Overblog Suivre ce blog
Editer l'article Administration Créer mon blog

Publié par virago

Dans le monde où mon enfance se déplia, la tendresse ne se disait pas.
LE CORPS DE MON PERE - AUTOBIOGRAPHIE DE MA MERE, Michel Onfray, 49 pages, Hatier poche, 2009 

Un tout petit récit, en fait deux récits qui dressent les portraits des parents de Michel Onfray. Onfray, c'est un mec bien, il parle juste et simplement de concepts compliqués. C'est le genre de personne qui, lorsque tu l'entends parler, te donne l'impression que tu es très intelligent. Pour la lecture, c'est plus coton, j'ai lu le Traité d'Athéologie, et en fait je pense ne pas avoir compris grand chose. Tout en étant un mec bien, Onfray n'en est pas moins philosophe. Pour ces moments de vie, c'est un peu pareil, tu vois qu'il ne fait pas que raconter, il réfléchit en même temps. 

Son père est un taiseux, un homme de la terre, écrasé sous un labeur qui occupe presque toutes ses journées. Onfray montre cet amour qui les unit et qui ne s'exprime presque pas par les mots mais plutôt par les attentions qu'il a pour son fils. C'est un joli témoignage du fils devenu adulte et qui rend hommage à cet homme taciturne et renfermé qui lui a appris le sens du travail et de l'honneur.
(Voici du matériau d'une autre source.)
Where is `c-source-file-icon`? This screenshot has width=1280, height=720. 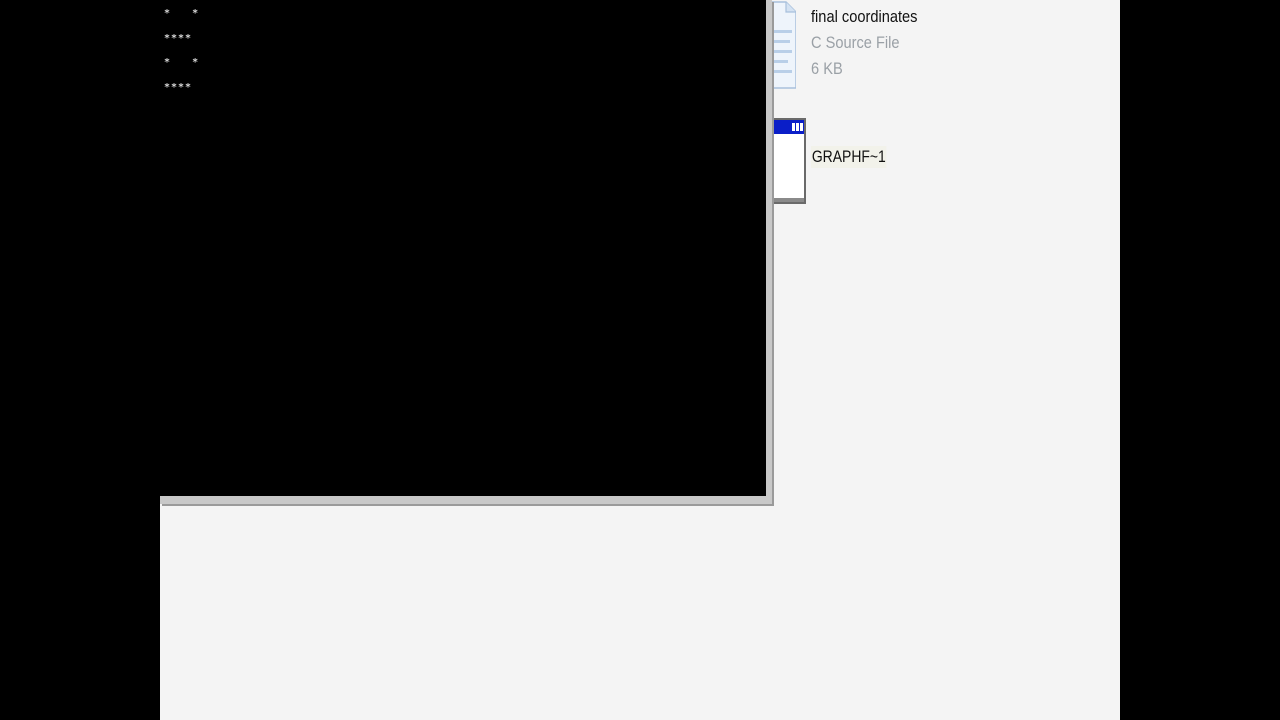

Sa mère a eu une vie dure: orpheline, placée à l'Assistance, elle veut retrouver les traces de ses origines. Le fils devient un soutien qui l'accompagne dans ses démarches et la soutien dans ses découvertes. 

L'auteur évoque ce que ses parents lui ont apporté dans l'homme qu'il est devenu. En quoi aussi son enfance paysanne a construit le philosophe qu'il est, les idées politiques qu'il défend. Très tôt il développe le goût pour les mots en comblant les silences paternels et en consolant le chagrin de la mère. On comprend mieux l'intelligence humble et même populaire d'Onfray.